Document extract:

--- START ---

Compton: A Soundtrack revisits Dr. Dre’s origin story with a victorious sigh

Illustration for article titled Compton: A Soundtrack revisits Dr. Dre’s origin story with a victorious sigh

Dr. Dre is one of the architects of West Coast rap and a pillar of hip-hop production. He is responsible for producing a large portion of California’s great gangsta rap catalog and for pioneering G-Funk, a bold re-envisioning of traditional funk sampling. After rising to prominence as the de facto leader of N.W.A., Dre went on the become an early titan of the rap industry, procuring an ownership stake in Death Row Records and releasing his debut, The Chronic, one of rap’s most celebrated LPs, in 1992. Its 1999 follow-up, 2001, is an equally heralded expansion of G-Funk and the last Dr. Dre album in 16 years. To a new generation he is now the face of Apple Music, Forbes’ foremost cash king who made his fortune selling Beats (By Dre). But before he was plugging headphones he was plugging Detox, a now mythic third album that has been continuously delayed since the 21st century began.

--- END ---

Extracted information:
--- START ---

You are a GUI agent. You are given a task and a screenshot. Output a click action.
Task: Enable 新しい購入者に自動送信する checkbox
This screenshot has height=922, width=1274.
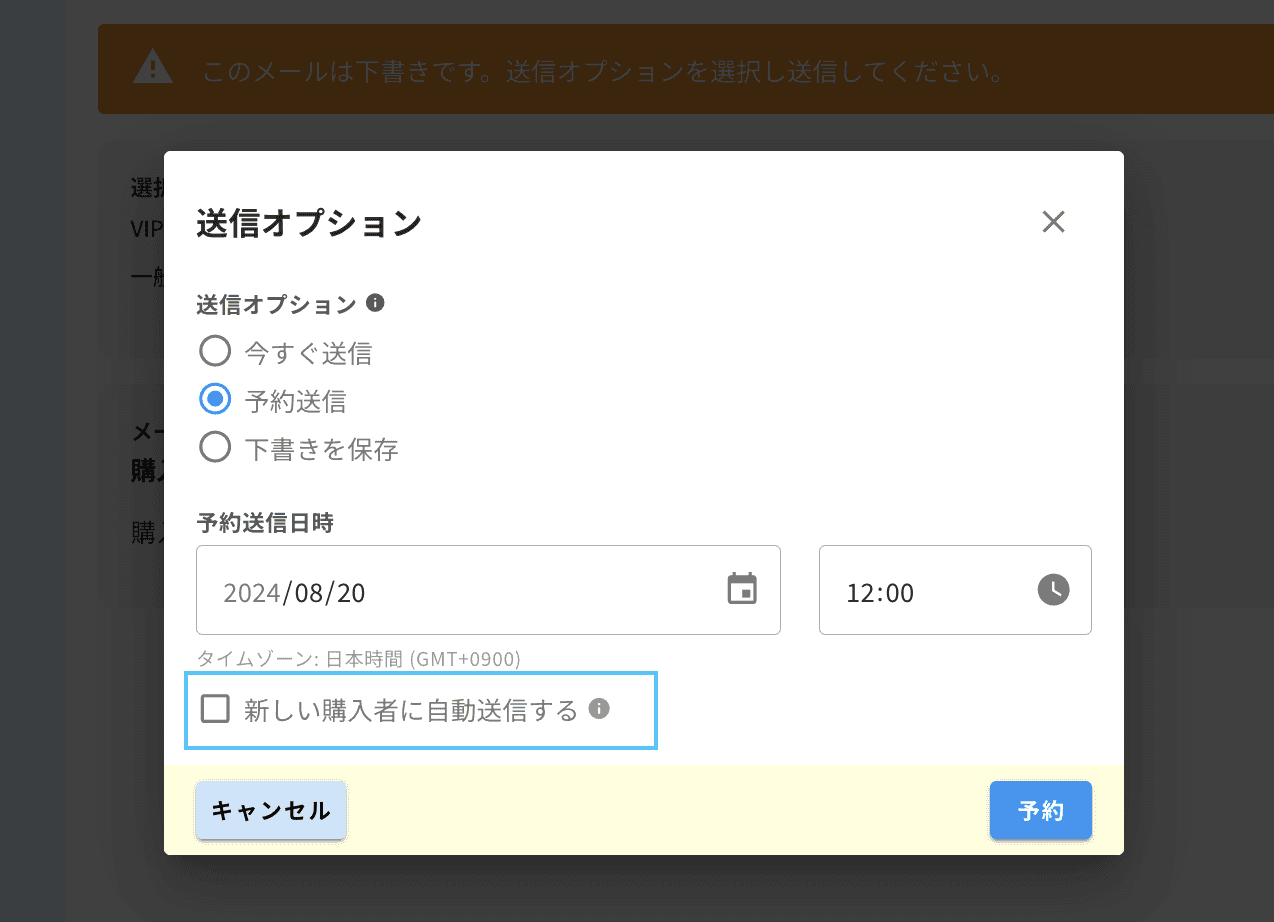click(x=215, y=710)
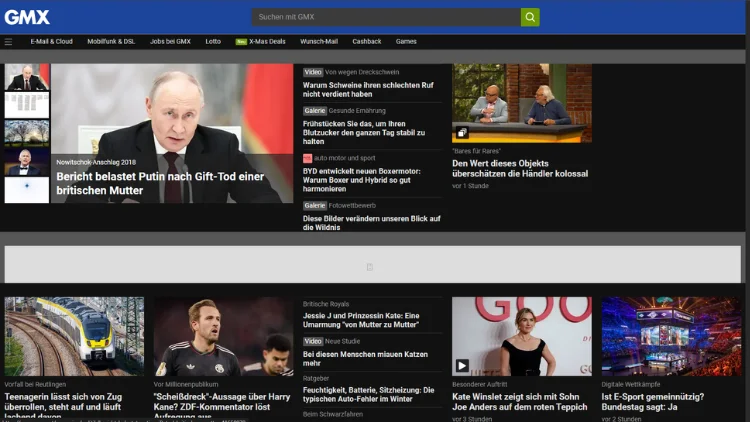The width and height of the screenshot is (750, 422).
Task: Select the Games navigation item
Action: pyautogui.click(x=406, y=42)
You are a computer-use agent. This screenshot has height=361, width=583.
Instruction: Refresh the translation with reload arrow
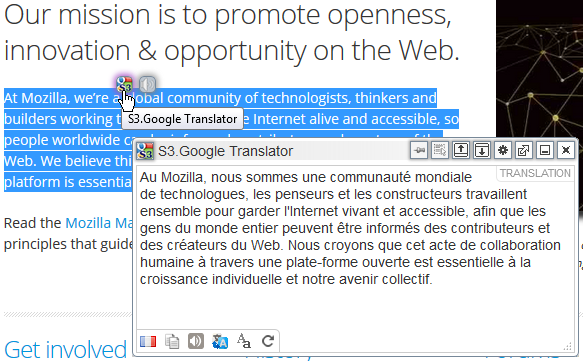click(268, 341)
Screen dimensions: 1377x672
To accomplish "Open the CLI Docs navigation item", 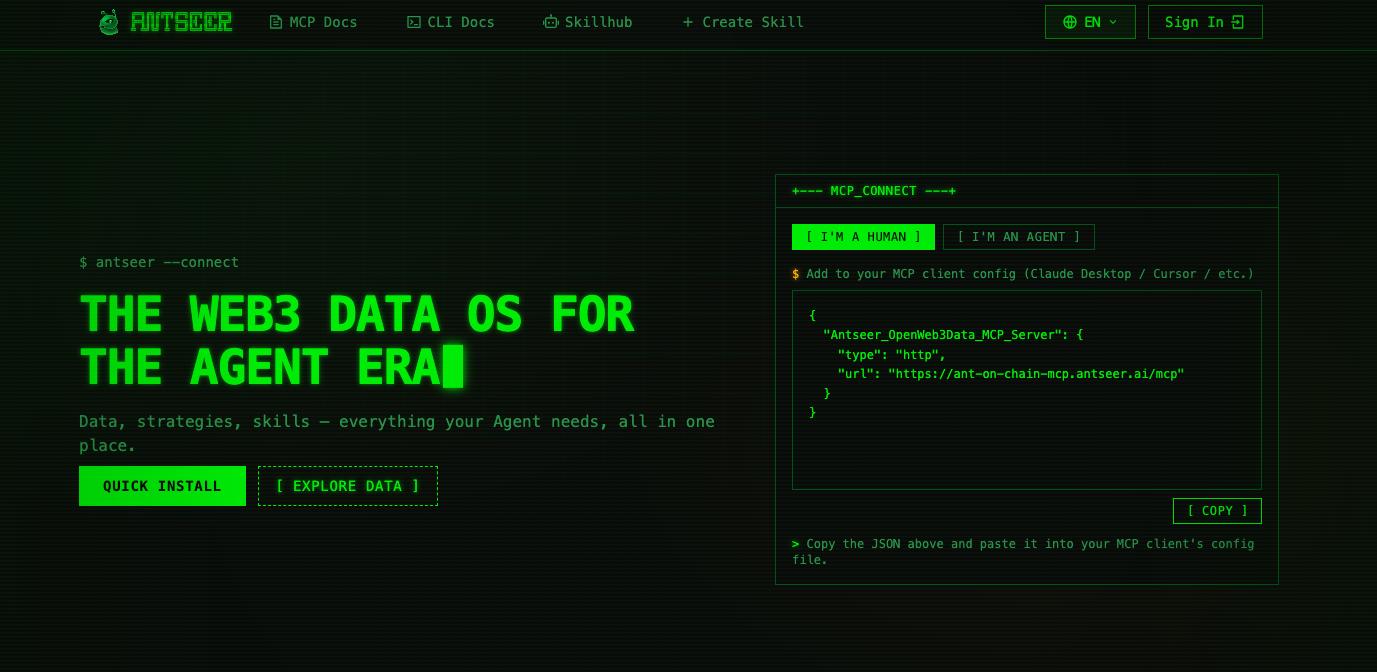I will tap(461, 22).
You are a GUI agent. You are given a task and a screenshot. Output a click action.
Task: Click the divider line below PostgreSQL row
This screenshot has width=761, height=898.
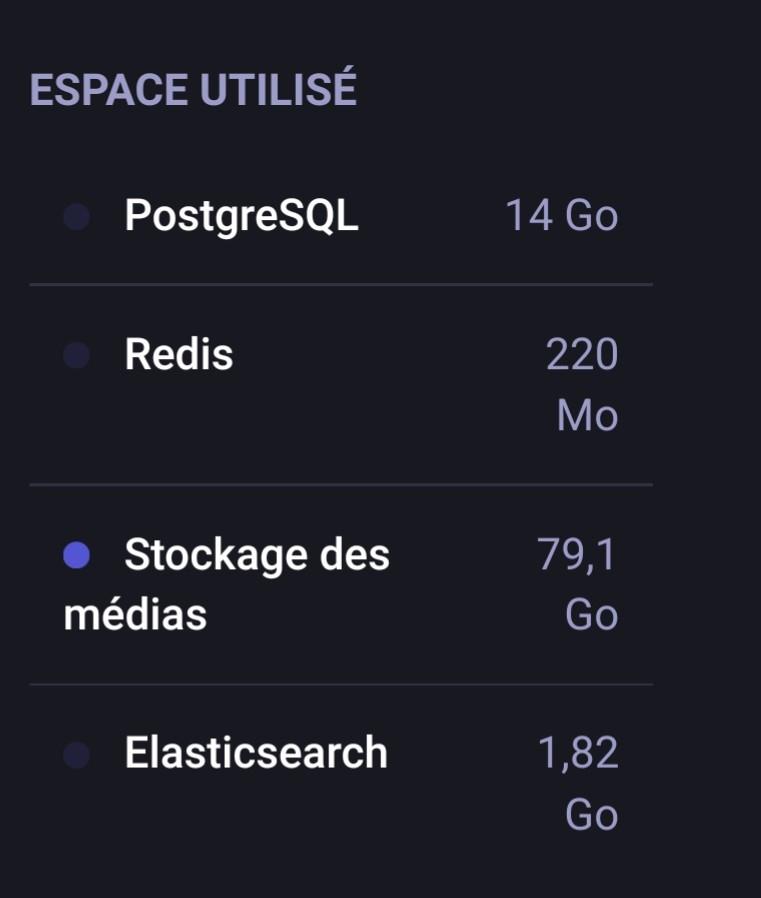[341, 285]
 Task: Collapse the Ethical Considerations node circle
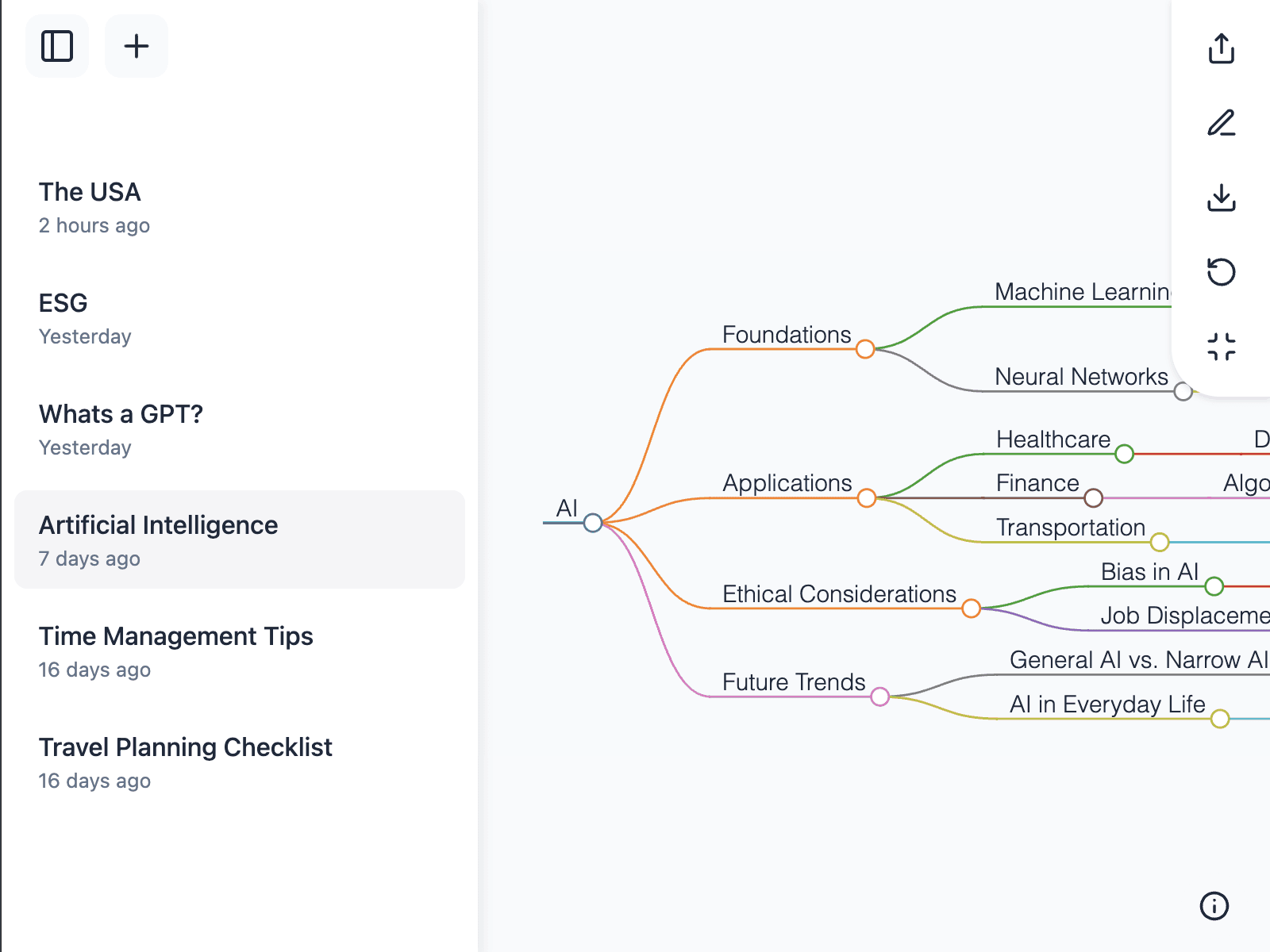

--- END ---

Required work:
A – In the Dr. Dre article, what subgenre is Dre credited with pioneering?
B – Carry the Dr. Dre article forward, beginning after its final sentence about Detox.

Replies:
A – G-Funk

B –
A week ago, Dr. Dre took to his new Beats 1 radio show, The Pharmacy, to announce that Detox had officially—and unceremoniously—been scrapped in favor of a different album less weighted by expectations, one that would serve as his “grand finale.” Compton: A Soundtrack By Dr. Dre, a project inspired by the upcoming N.W.A. biopic, Straight Outta Compton, is Dre’s swan song, an album far better and far richer than anything anyone in his tax bracket should be making. A compilation-style release, Compton is maximalist in nature with expansive arrangements so grandiose that some songs have movements (See: “Loose Cannons”). It’s a sensory overload with textures that overlap and overwhelm, sometimes abruptly shifting gears into something entirely different, like on “Darkside / Gone.” Despite sharing a big-budget feel and macro approach with its predecessors, though, Compton defies tradition and convention, leaning heavily toward the eccentric with help from a strong team of co-producers: D.J. Dahi, Focus, Dem Jointz, Bink, and Cardiak, among others. It plays like an album conceived in a weird alternate reality where G-Funk is supplanted by a bizarro version ingrown with Hiero, where alt rap tendencies and gangsta rap sensibilities co-exist and Ice Cube and Anderson Paak rap side-by-side.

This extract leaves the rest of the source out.